Now this is the point. You fancy me mad. Madmen know nothing. But you should have seen me. You should have seen how wisely I proceeded — with what caution — what foresight — with what dissimulation I went to work! I was never kinder to the old man than during the whole week before I killed him. And every night, about midnight, I turned the latch of his door and opened it — oh so gently! And then, when I had made an opening sufficient for my head, I put in a dark lantern, all closed, closed, so that no light shone out, and then I thrust in my head. Oh, you would have laughed to see how cunningly I thrust it in! I moved it slowly — very, very slowly, so that I might not disturb the old man’s sleep. It took me an hour to place my whole head within the opening so far that I could see him as he lay upon his bed. Ha! — would a madman have been so wise as this? And then, when my head was well in the room, I undid the lantern cautiously — oh, so cautiously — cautiously (for the hinges creaked) — I undid it just so much that a single thin ray fell upon the vulture eye. And this I did for seven long nights –every night just at midnight — but I found the eye always closed; and so it was impossible to do the work; for it was not the old man who vexed me, but his Evil Eye. And every morning, when the day broke, I went boldly into the chamber, and spoke courageously to him, calling him by name in a hearty tone, and inquiring how he has passed the night. So you see he would have been a very profound old man, indeed, to suspect that every night, just at twelve, I looked in upon him while he slept.

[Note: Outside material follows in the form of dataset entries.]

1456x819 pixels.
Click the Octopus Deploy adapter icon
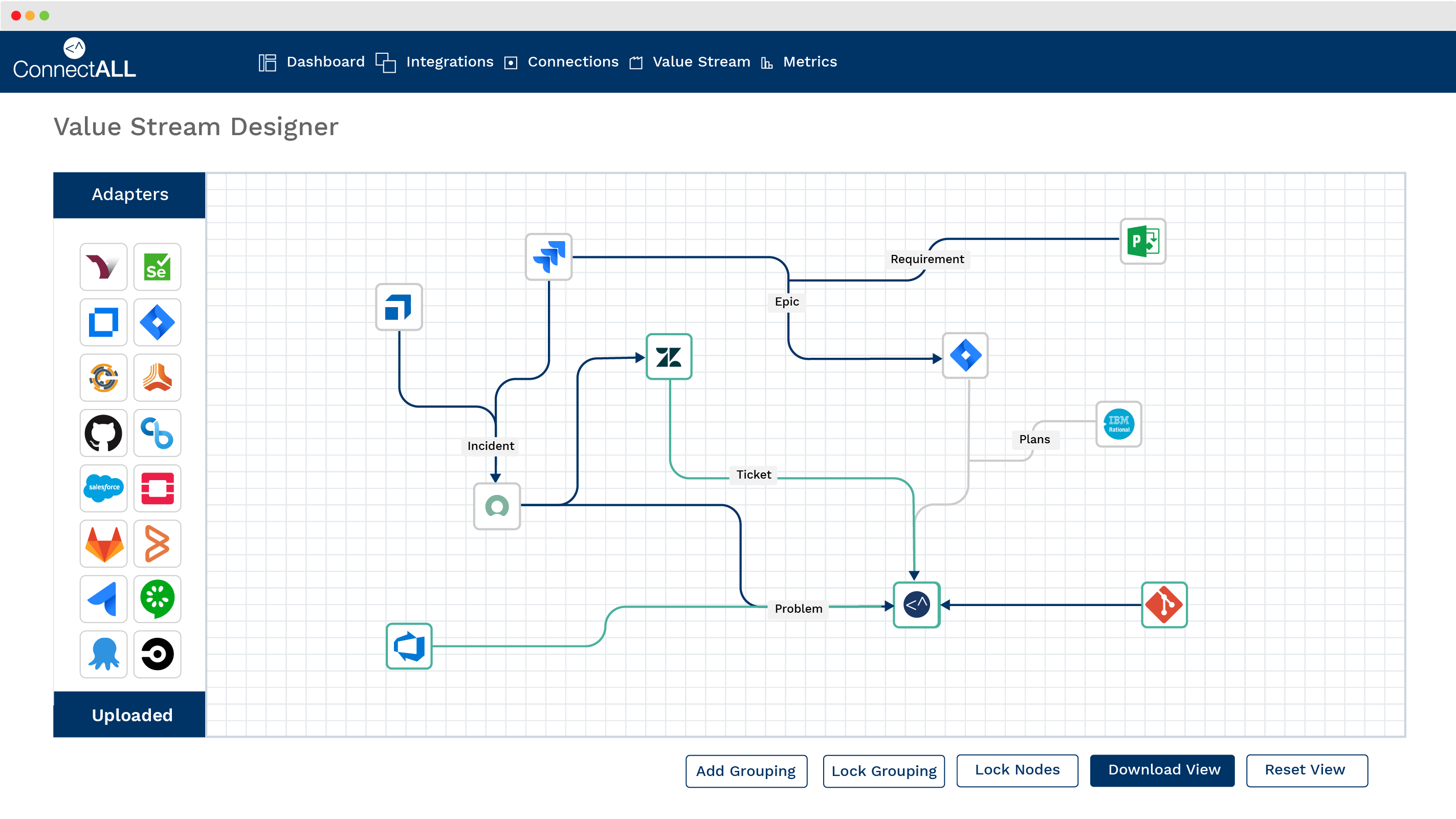click(x=103, y=654)
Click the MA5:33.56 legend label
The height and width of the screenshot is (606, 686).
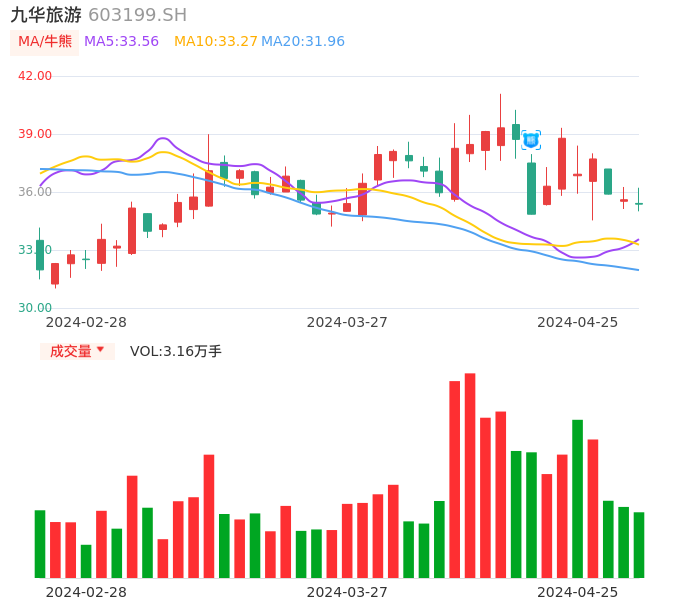coord(121,42)
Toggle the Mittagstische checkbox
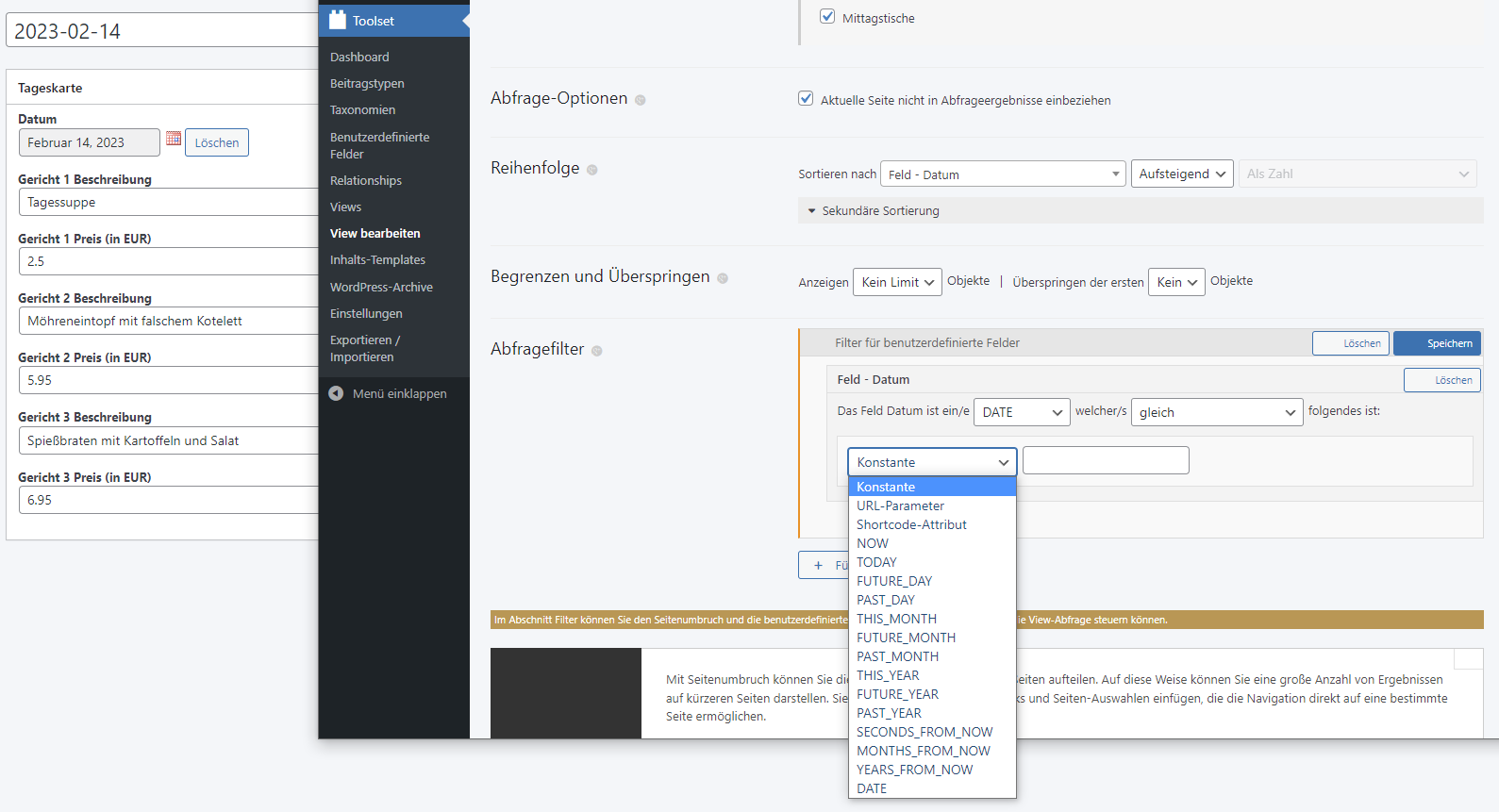Image resolution: width=1499 pixels, height=812 pixels. point(827,16)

Upon the eighth night I was more than usually cautious in opening the door. A watch’s minute hand moves more quickly than did mine. Never before that night had I felt the extent of my own powers — of my sagacity. I could scarcely contain my feelings of triumph. To think that there I was, opening the door, little by little, and he not even to dream of my secret deeds or thoughts. I fairly chuckled at the idea; and perhaps he heard me; for he moved on the bed suddenly, as if startled. Now you may think that I drew back — but no. His room was as black as pitch with the thick darkness, (for the shutters were close fastened, through fear of robbers,) and so I knew that he could not see the opening of the door, and I kept pushing it on steadily, steadily.

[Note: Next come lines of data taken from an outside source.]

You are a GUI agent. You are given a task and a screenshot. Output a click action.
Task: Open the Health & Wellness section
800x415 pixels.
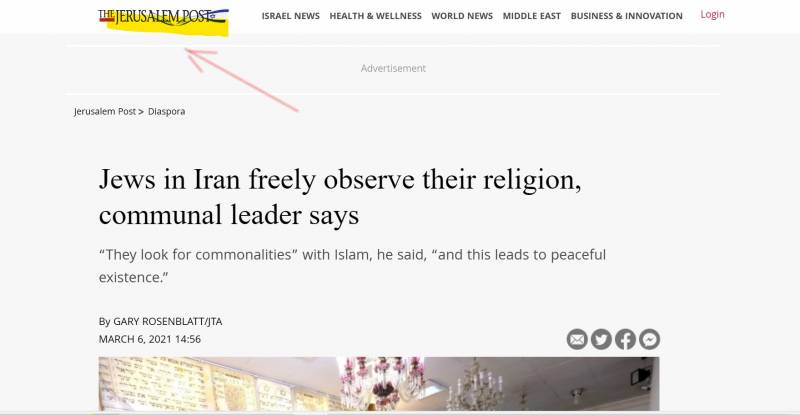point(376,16)
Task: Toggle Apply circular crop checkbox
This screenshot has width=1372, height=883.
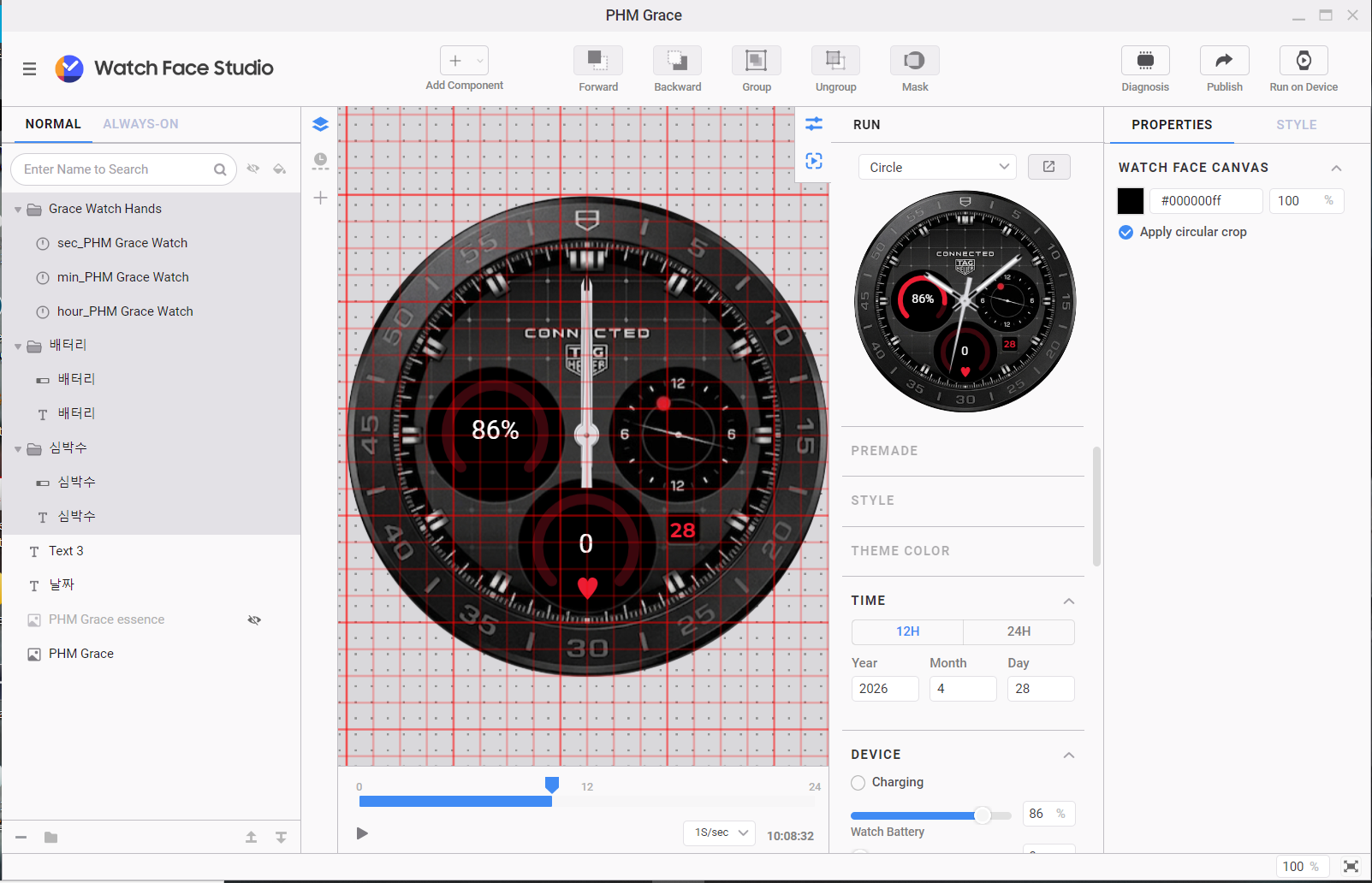Action: coord(1126,232)

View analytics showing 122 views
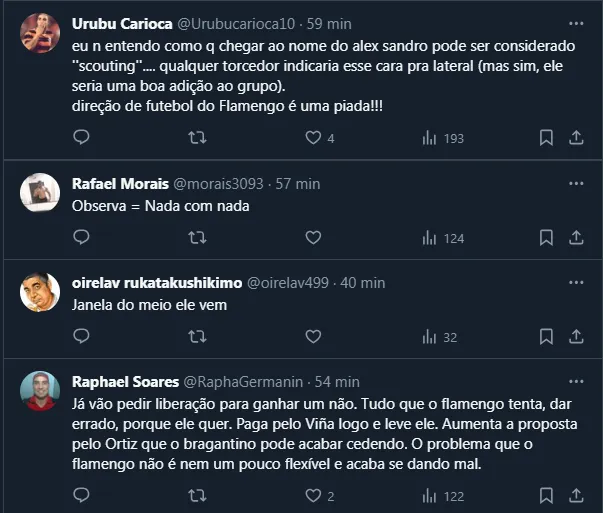click(443, 495)
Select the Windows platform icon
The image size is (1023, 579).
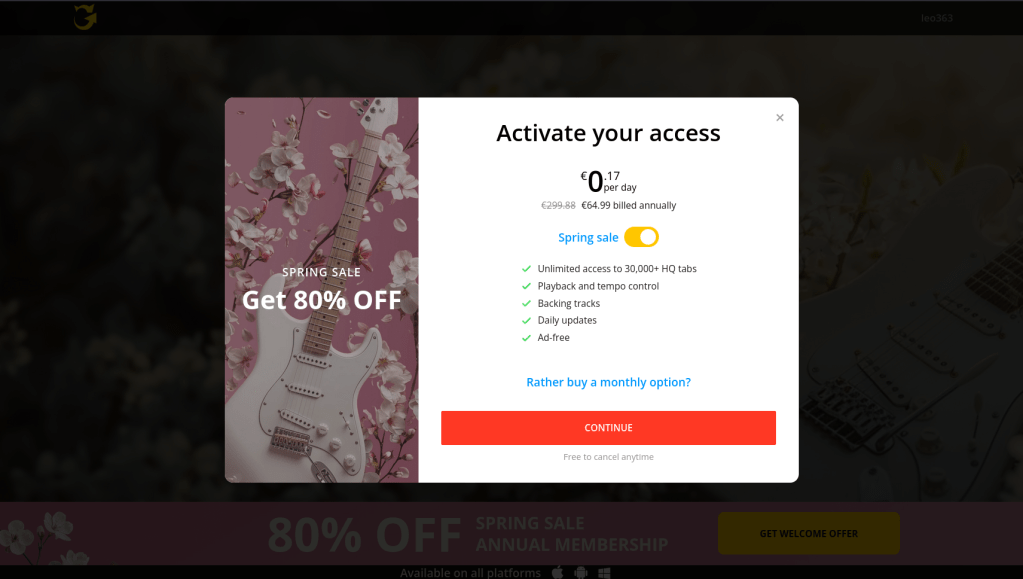pos(604,572)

I had my head in, and was about to open the lantern, when my thumb slipped upon the tin fastening, and the old man sprang up in bed, crying out — “Who’s there?”
I kept quite still and said nothing. For a whole hour I did not move a muscle, and in the meantime I did not hear him lie down. He was still sitting up in the bed listening; — just as I have done, night after night, hearkening to the death watches in the wall.

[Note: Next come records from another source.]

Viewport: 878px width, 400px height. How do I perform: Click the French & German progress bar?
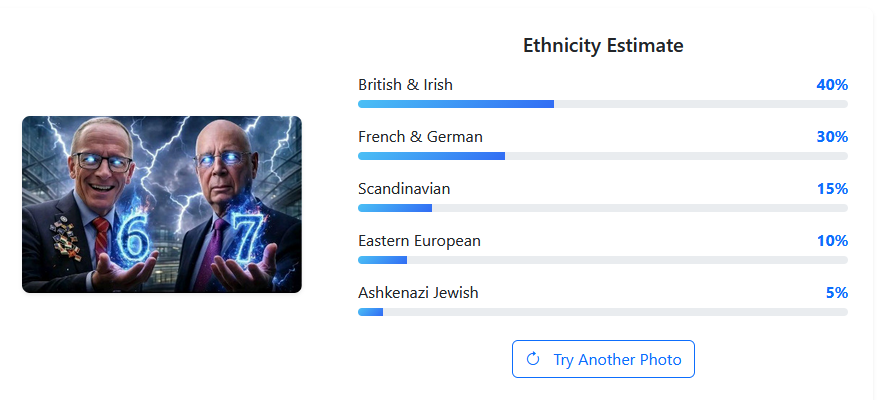tap(602, 156)
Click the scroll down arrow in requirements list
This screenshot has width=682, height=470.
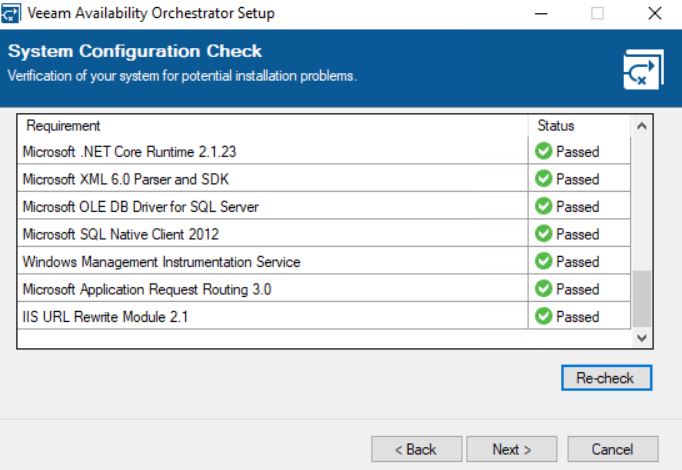click(642, 337)
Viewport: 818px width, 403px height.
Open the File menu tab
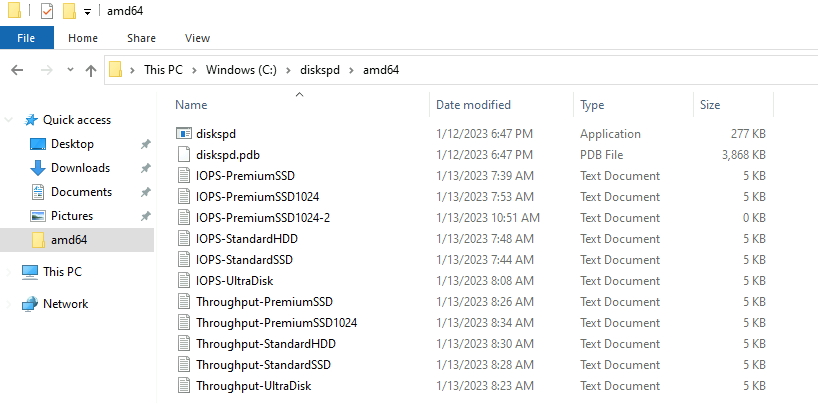pyautogui.click(x=26, y=38)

Presently I heard a slight groan, and I knew it was the groan of mortal terror. It was not a groan of pain or of grief — oh, no! — it was the low stifled sound that arises from the bottom of the soul when overcharged with awe. I knew the sound well. Many a night, just at midnight, when all the world slept, it has welled up from my own bosom, deepening, with its dreadful echo, the terrors that distracted me. I say I knew it well. I knew what the old man felt, and pitied him, although I chuckled at heart. I knew that he had been lying awake ever since the first slight noise, when he had turned in the bed. His fears had been ever since growing upon him. He had been trying to fancy them causeless, but could not. He had been saying to himself — “It is nothing but the wind in the chimney — it is only a mouse crossing the floor,” or “It is merely a cricket which has made a single chirp.” Yes, he had been trying to comfort himself with these suppositions: but he had found all in vain. All in vain; because Death, in approaching him had stalked with his black shadow before him, and enveloped the victim. And it was the mournful influence of the unperceived shadow that caused him to feel — although he neither saw nor heard — to feel the presence of my head within the room.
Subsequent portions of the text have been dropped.